Em 8 de fevereiro de 1915 faleceu na cidade do Rio de Janeiro em uma casa na Rua das Palmeiras, nº 93.
Em 1921 ocorreu a publicação do livro póstumo “Outono” (com versos de 1914), ilustrado por Maurício Jobim, Calisto J. Carlos, Luís Peixoto e Lucílio de Albuquerque.

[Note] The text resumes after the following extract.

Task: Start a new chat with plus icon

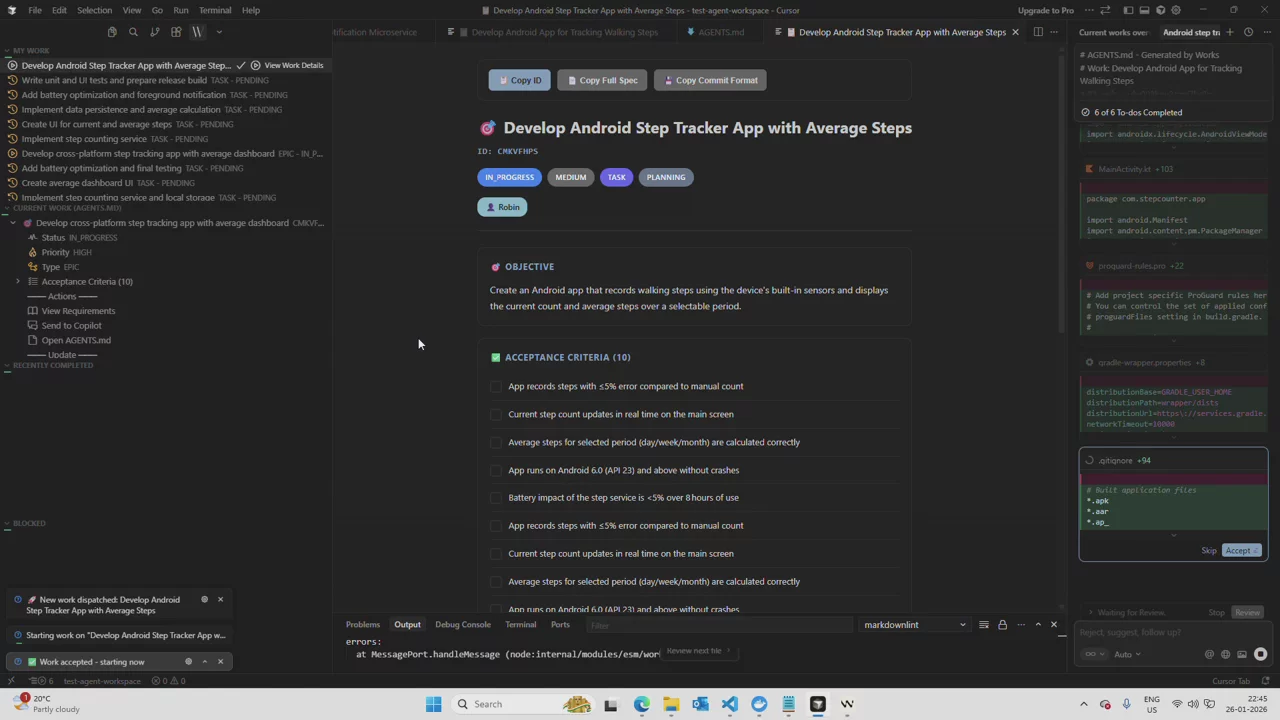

Mário Pederneiras viveu em período de transformações políticas e sociais – fim da escravidão e início da República –, o que pode tê-lo influenciado. Conforme estudiosos, custa-se pensar nele armado envolvendo-se com revoltosos em 1893; na verdade ele sempre teria sido principalmente um poeta. Conforme Ronald de Carvalho em sua “Pequena História da Literatura Brasileira”, Mário Pederneiras ainda é um poeta pouco considerado. Na época em que apareceu sua poesia, ela não correspondia ao que se escrevia então, nos moldes parnasianos. Após 1890 fez parte de um trio de escritores com Gonzaga Duque e Lima Campos, trio esse que se opunha a outro trio formado por Alberto de Oliveira, Olavo Bilac e Raimundo Correia. Em carta a João do Rio, Mário confessa-se atraído pela nova escola, de modo que passa a ler sofregamente os simbolistas belgas e franceses. Ainda conforme Ronald de Carvalho, ele foi o mais pessoal, o mais humano e o mais duradouro poeta de seu tempo.